● **Problem details**: Copy out the lines below word for word, omitting the pictures.

* Start *

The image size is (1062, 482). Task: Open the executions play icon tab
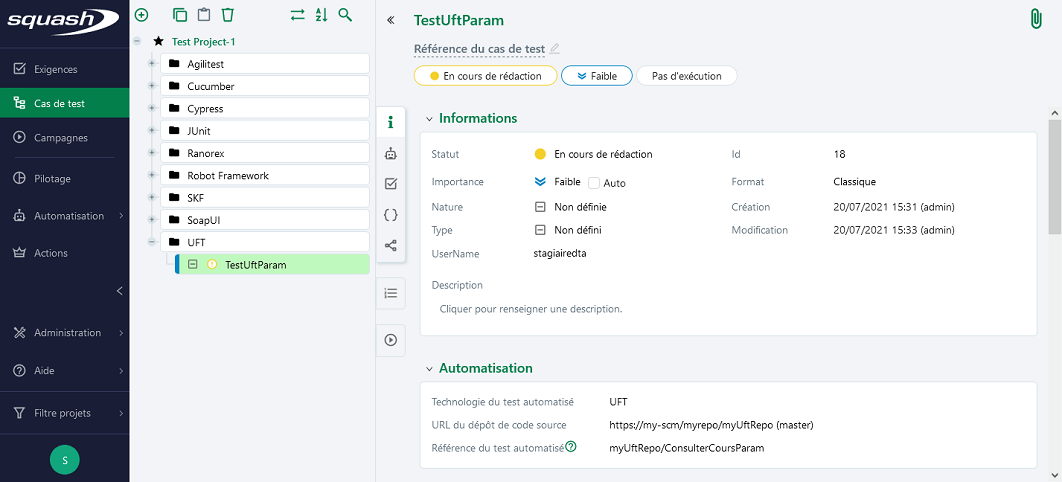point(391,340)
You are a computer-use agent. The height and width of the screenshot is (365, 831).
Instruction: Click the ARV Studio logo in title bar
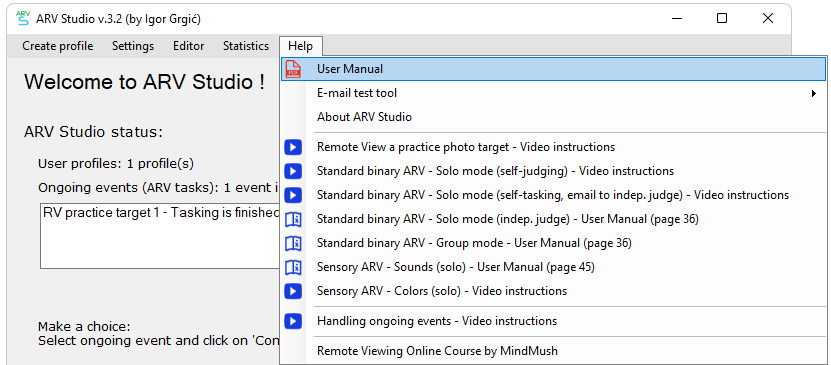point(22,18)
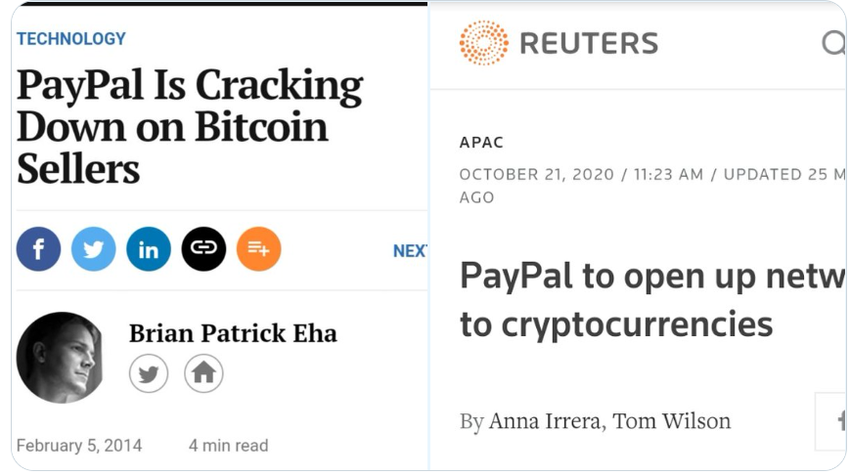This screenshot has width=850, height=475.
Task: Open the author's home page icon
Action: [203, 374]
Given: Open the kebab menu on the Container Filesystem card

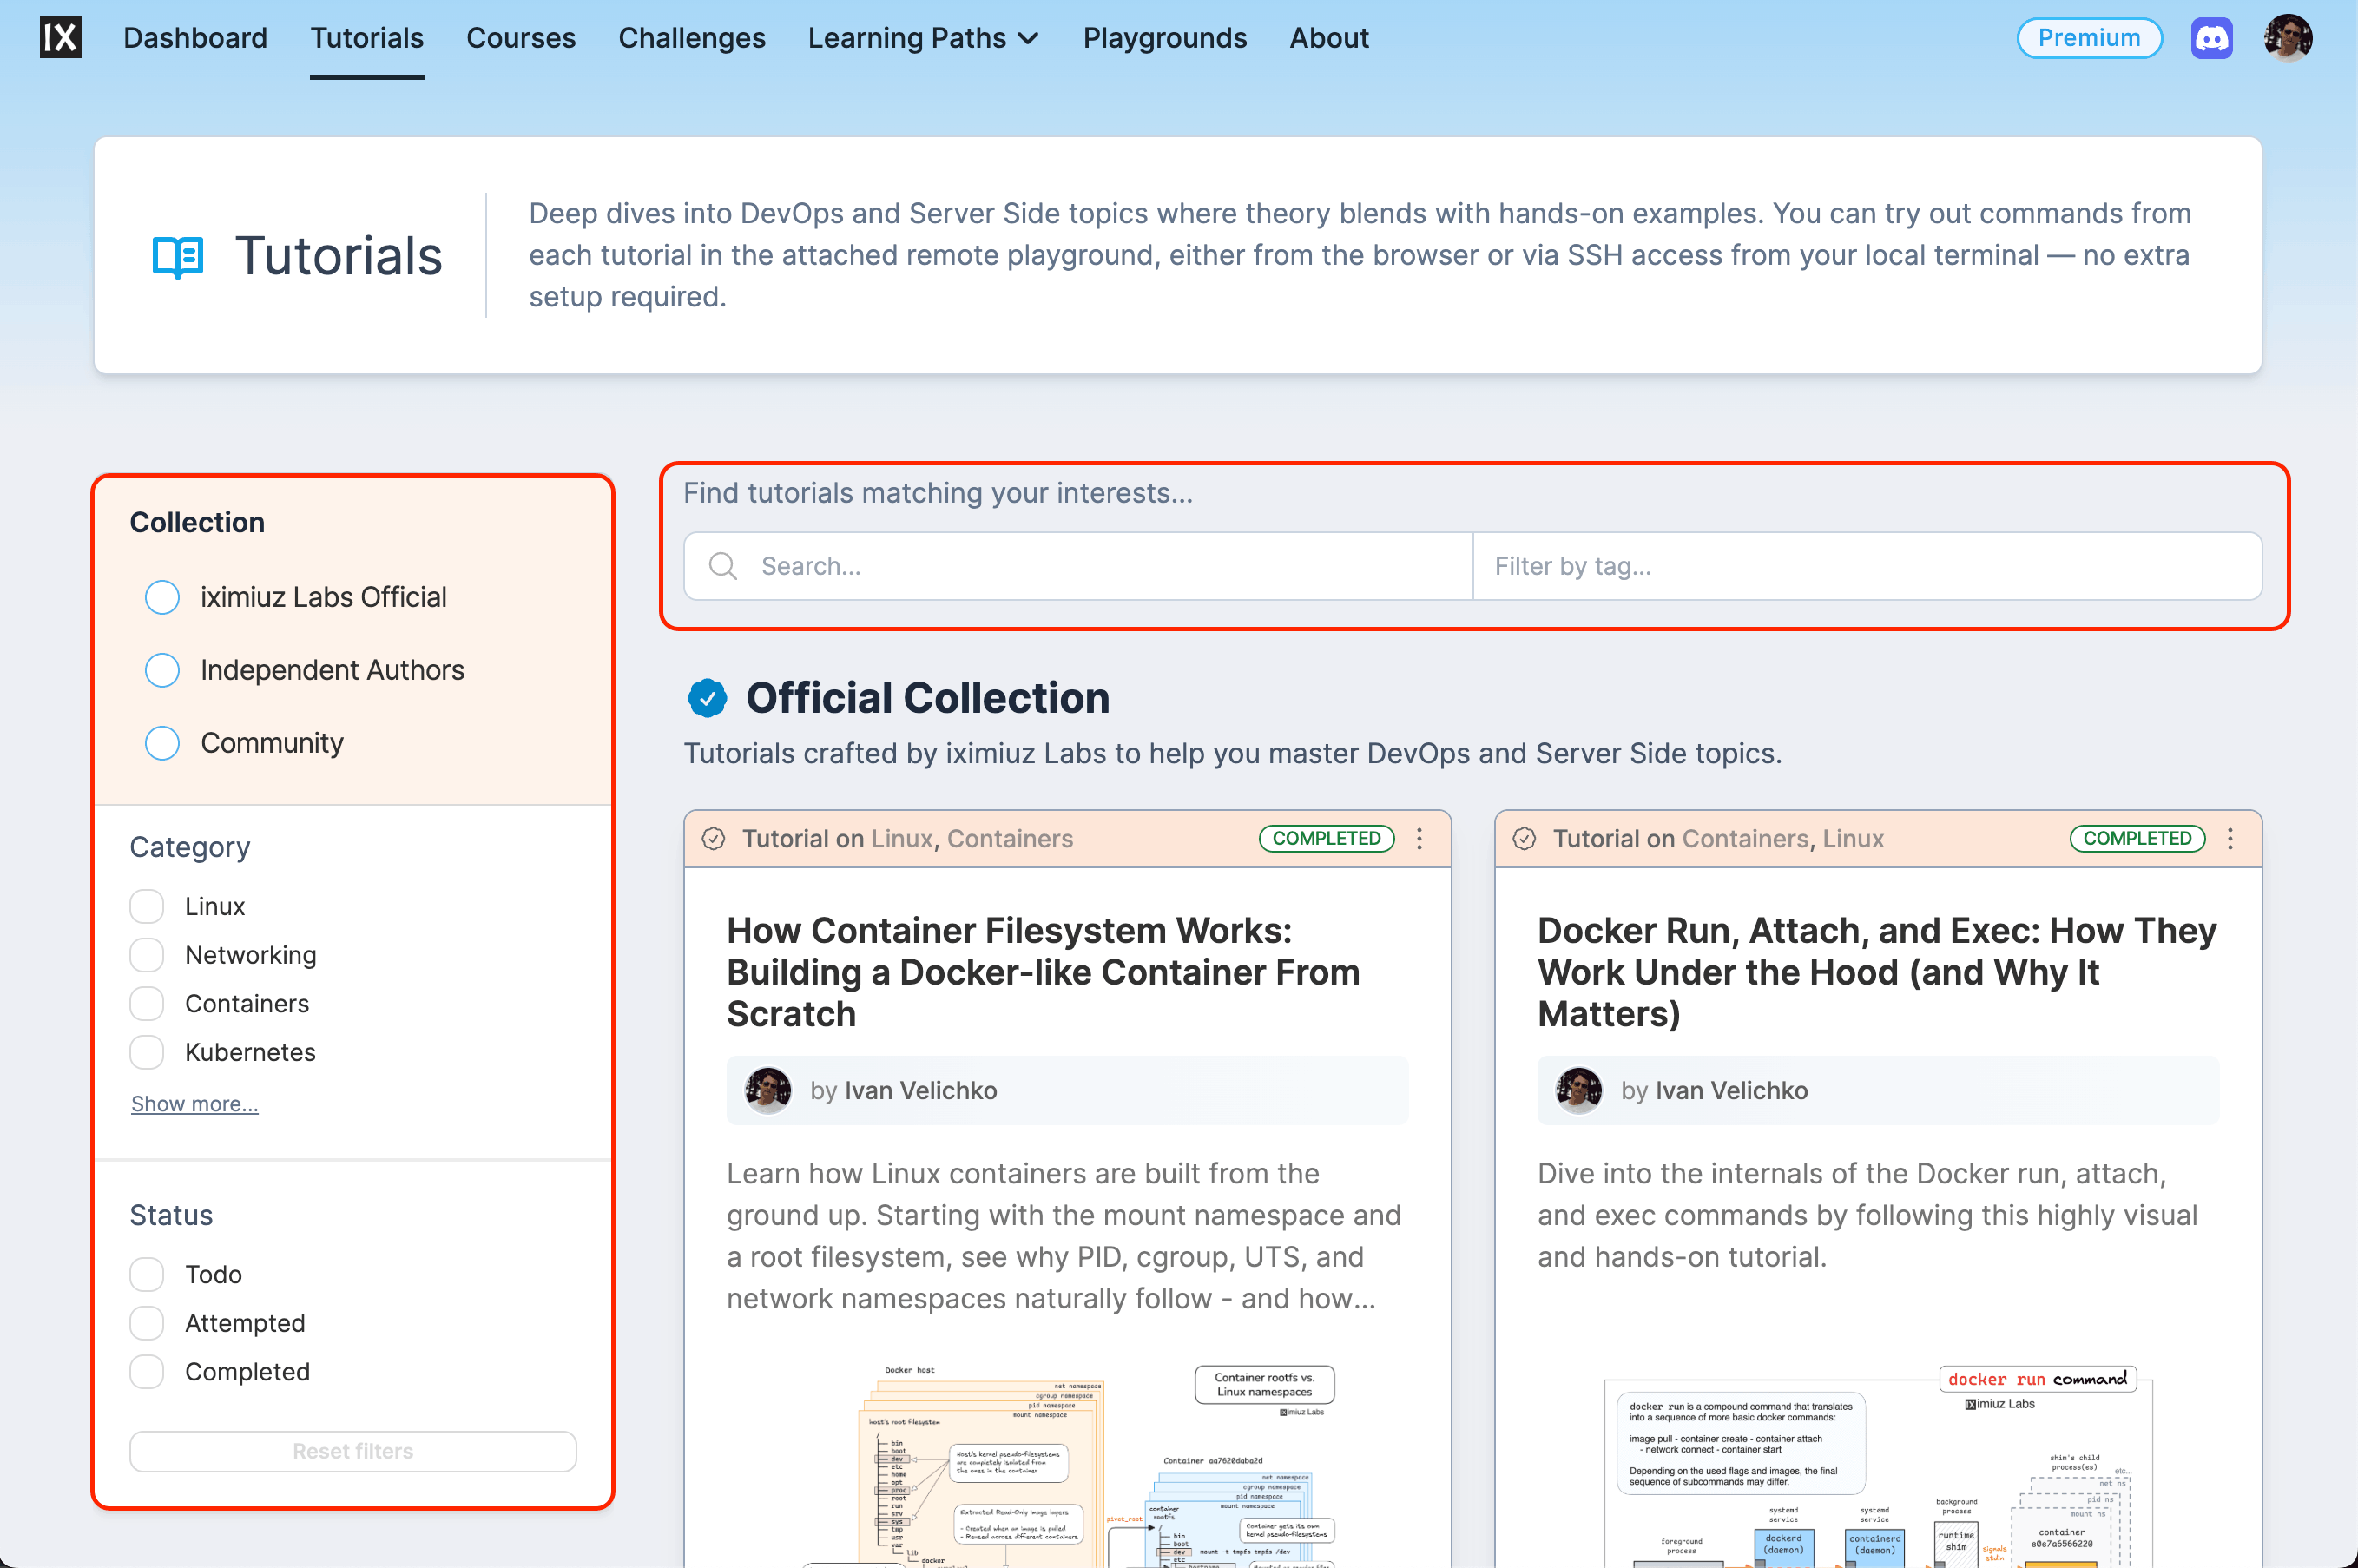Looking at the screenshot, I should 1419,839.
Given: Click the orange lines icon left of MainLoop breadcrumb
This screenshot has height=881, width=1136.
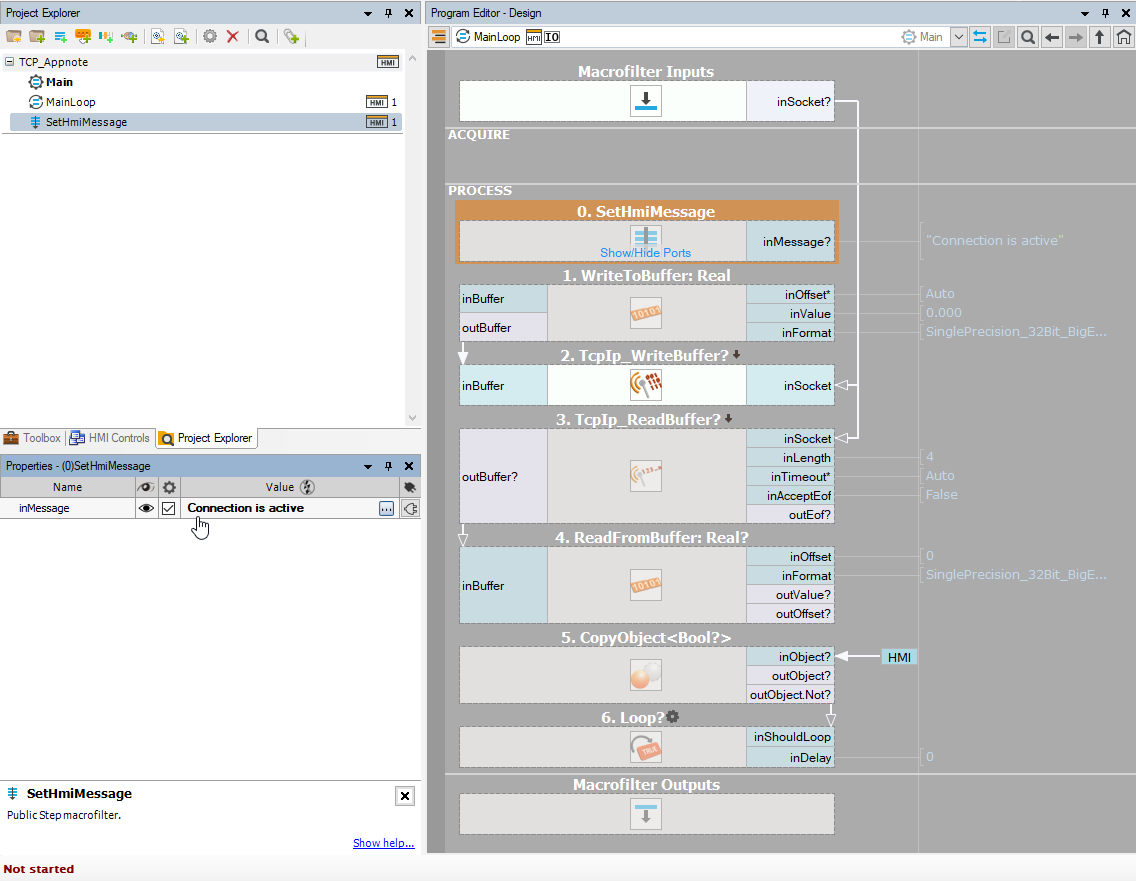Looking at the screenshot, I should tap(439, 37).
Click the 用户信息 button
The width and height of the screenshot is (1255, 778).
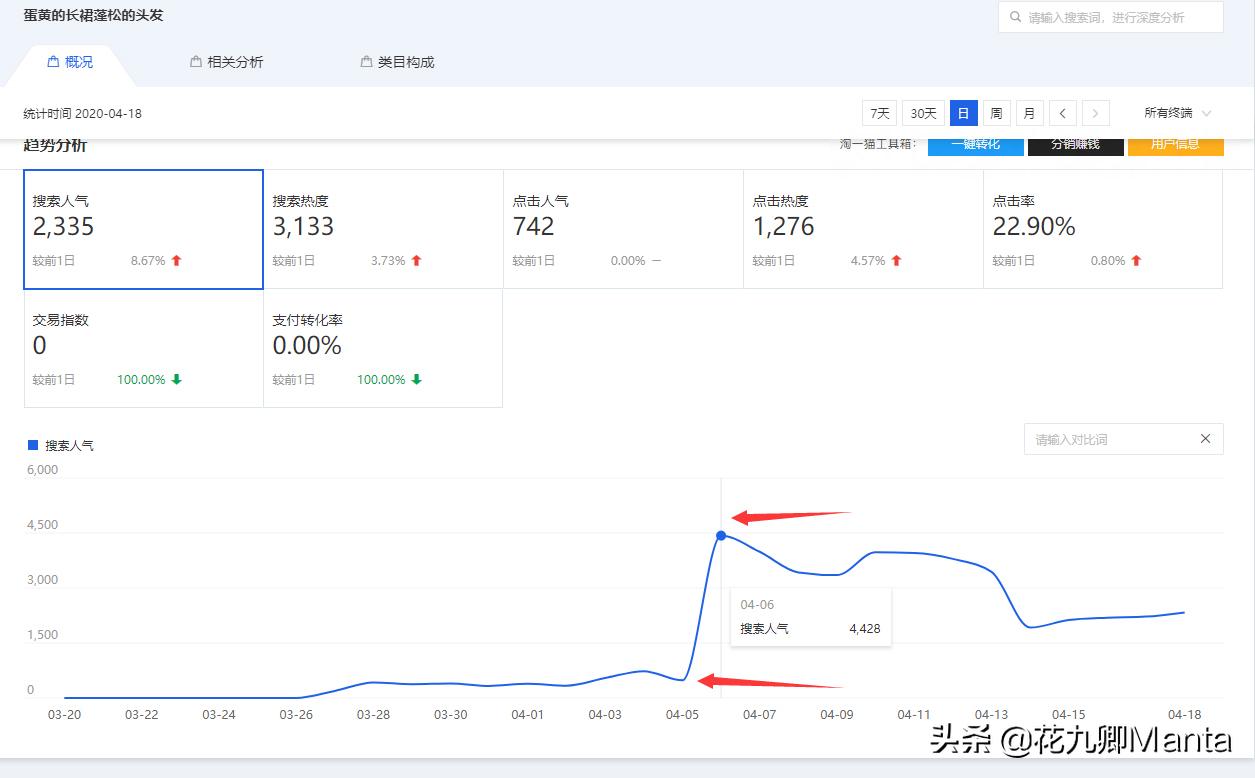[x=1176, y=144]
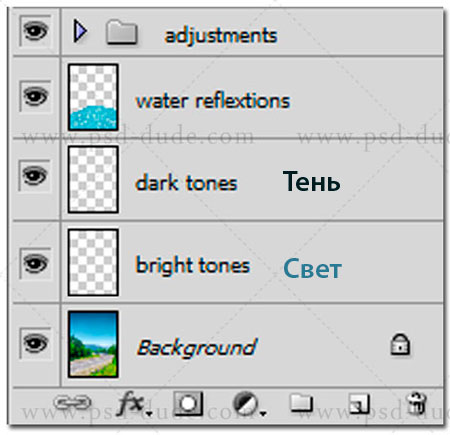Image resolution: width=450 pixels, height=435 pixels.
Task: Delete layer with trash can icon
Action: point(416,403)
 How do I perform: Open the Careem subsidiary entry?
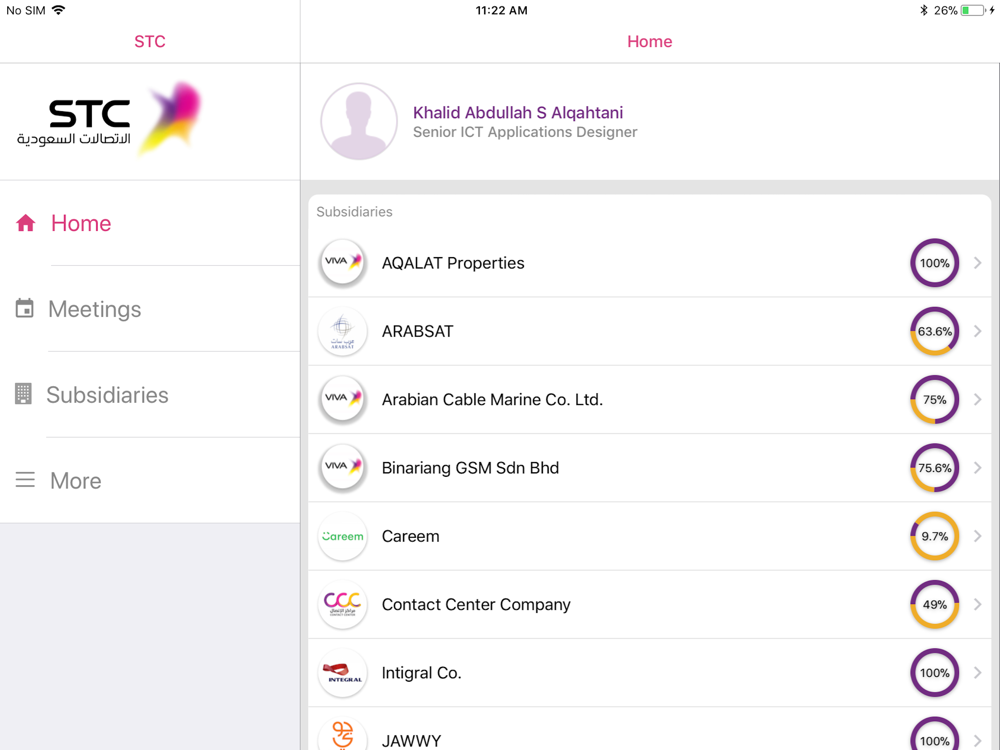click(411, 536)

* End *

● **Response to this exercise**:
The image size is (1062, 482). Task: Open the executions play icon tab
point(391,340)
You are a computer-use agent. The height and width of the screenshot is (365, 831).
Instruction: Click the ARV Studio logo in title bar
point(22,18)
This screenshot has width=850, height=475.
Task: Open the author's home page icon
Action: [203, 374]
Given: Open the kebab menu on the Container Filesystem card

Looking at the screenshot, I should 1419,839.
Given: Click the orange lines icon left of MainLoop breadcrumb
This screenshot has height=881, width=1136.
Looking at the screenshot, I should tap(439, 37).
Click the 用户信息 button
The width and height of the screenshot is (1255, 778).
[x=1176, y=144]
Image resolution: width=450 pixels, height=435 pixels.
Task: Delete layer with trash can icon
Action: point(416,403)
 How do I perform: Open the Careem subsidiary entry?
click(411, 536)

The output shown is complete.